Doyle was in no doubt that the experience he gained when riding regularly in Sydney had improved him as a jockey.
“It has made me sharper, and I feel I have learned a lot about the importance of being tactically aware in a race,” he pointed out.
Doyle was completing one of the longest hit-and-run raids in international racing.
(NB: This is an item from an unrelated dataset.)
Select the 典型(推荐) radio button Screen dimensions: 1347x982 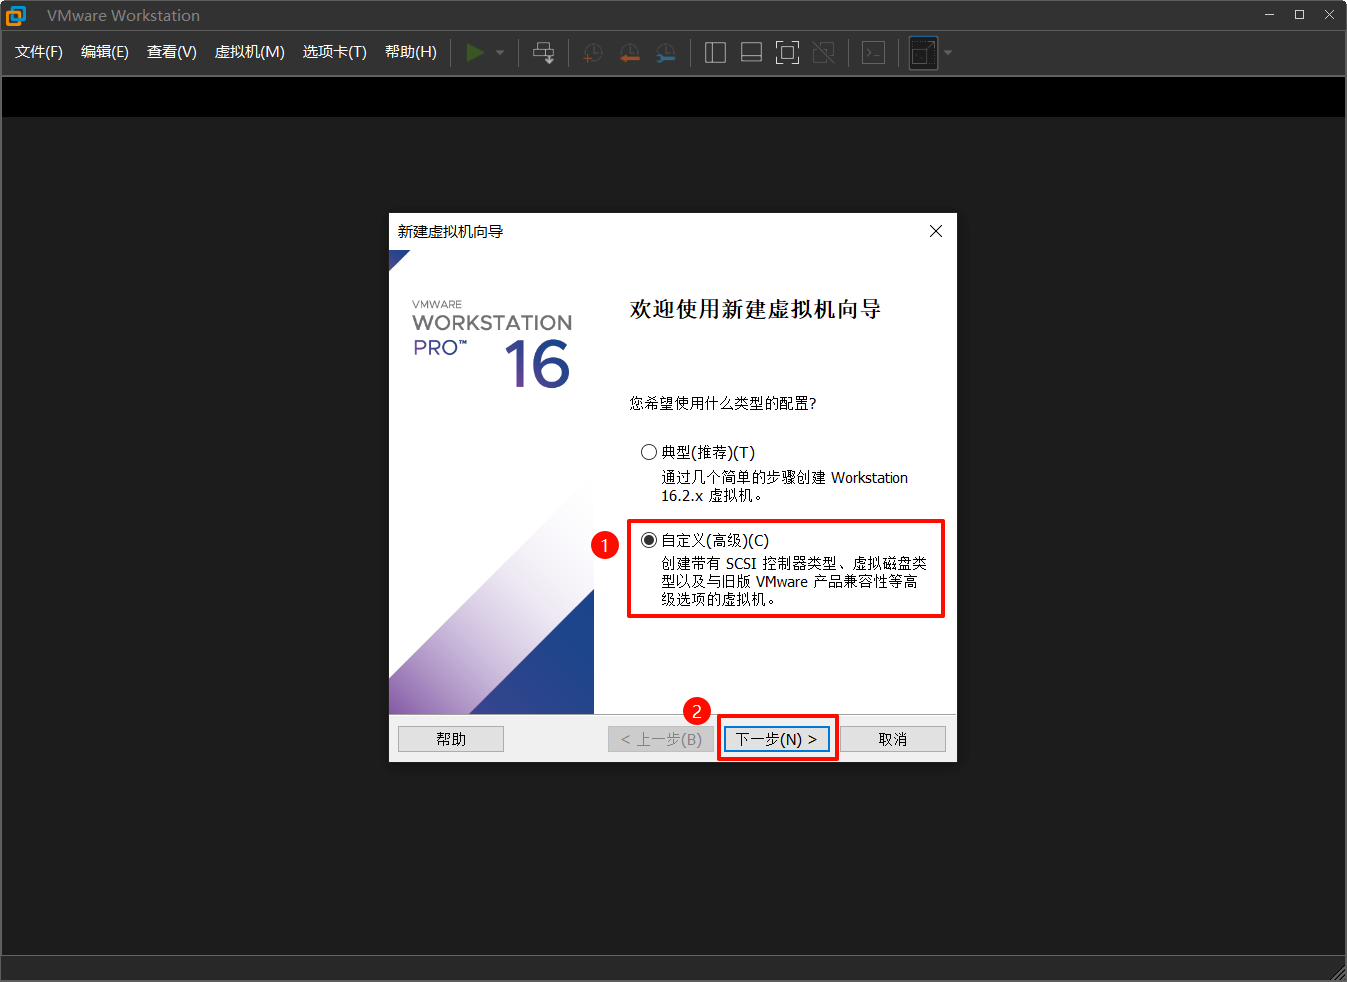649,452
He touched down at Melbourne’s Tullamarine Airport early Saturday morning, and he jetted out 14 hours later, having collected his eagerly-sought Aussie G1.
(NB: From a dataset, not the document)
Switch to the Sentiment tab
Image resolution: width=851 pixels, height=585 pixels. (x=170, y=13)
Unfortunately, he also picked up a seven-day ban for causing interference on Folkswood, who finished last in the G3 Naturalism Stakes half an hour earlier.
Trainer Charlie Appleby, who had pinpointed the Rupert Clarke for Jungle Cat six months ago, is now looking at running him in the G1 Toorak Handicap, over 1,600m, back at Caulfield on Saturday, 13 October.
“I think he will be suited by ‘the mile’ in Australia, while Folkswood was disappointing but has come out of the race fine, and we might consider either the G3 Geelong Cup or Bendigo Cup for him next,” he added.
While Appleby was flying back to Europe, his well-regarded Ghaiyyath made an exciting return to the racecourse when slamming his rivals in Saturday’s G3 Prix de Prince d’Orange at Longchamp, France.
“Will (Buick, who was aboard) said Ghaiyyath had impressed him the way he picked up and galloped to the line. I will discuss with His Highness Sheikh Mohammed where we go next with this very progressive colt,” he pointed out.
Ghaiyyath had been considered a Derby colt before niggling problems ruled him out of Epsom.